Scientists already know that the catalyst goes through four steps as it oxidizes water to oxygen, with each step triggered by the absorption of a photon. Now, they can learn how individual bonds are broken and formed, and how the water molecule splits apart, step by step. The group's high-resolution structure is already yielding clues.

"We found that our structure is unlike the 3.0-Ångstrom-resolution x-ray structure and other previously proposed models," says Yano. "The higher-resolution structures are likely to be important in gaining a mechanistic understanding of water oxidation."

Ultimately, this research will inform the search for renewable energy sources. Many of the strategies scientists propose depend on a way to wrest hydrogen, which is an energy carrier, from water. Unfortunately, the current methods used to extract hydrogen from water require either electricity or methane, both of which come at a price.

"That's why the water-splitting complex in photosynthesis is the basis for a lot of work being done in energy research today," says Yachandra. "This is the main underpinning for our work. We are trying to understand how nature works so we can apply the same principles to clean energy research."

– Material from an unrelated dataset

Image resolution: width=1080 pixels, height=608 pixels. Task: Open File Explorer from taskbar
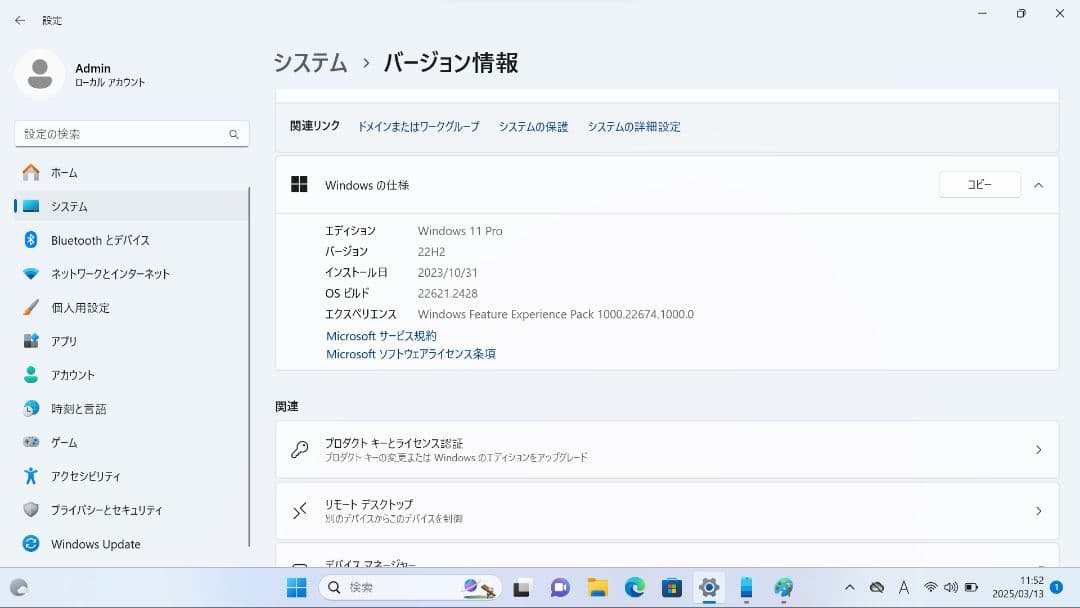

The Science paper is entitled Where Water is Oxidized to Dioxygen: Structure of the Photosynthetic Mn4Ca Cluster. Co-authoring the paper with Yano and Yachandra are Ken Sauer and Yulia Pushkar from Berkeley Lab and UC Berkeley; Jan Kern and Athina Zouni from the Technical University in Berlin; Johannes Messinger from the Max Planck Institute in Mülheim; Jacek Biesiadka, Bernhard Loll and Wolfram Saenger from the Free University in Berlin; and Matthew Latimer from SSRL.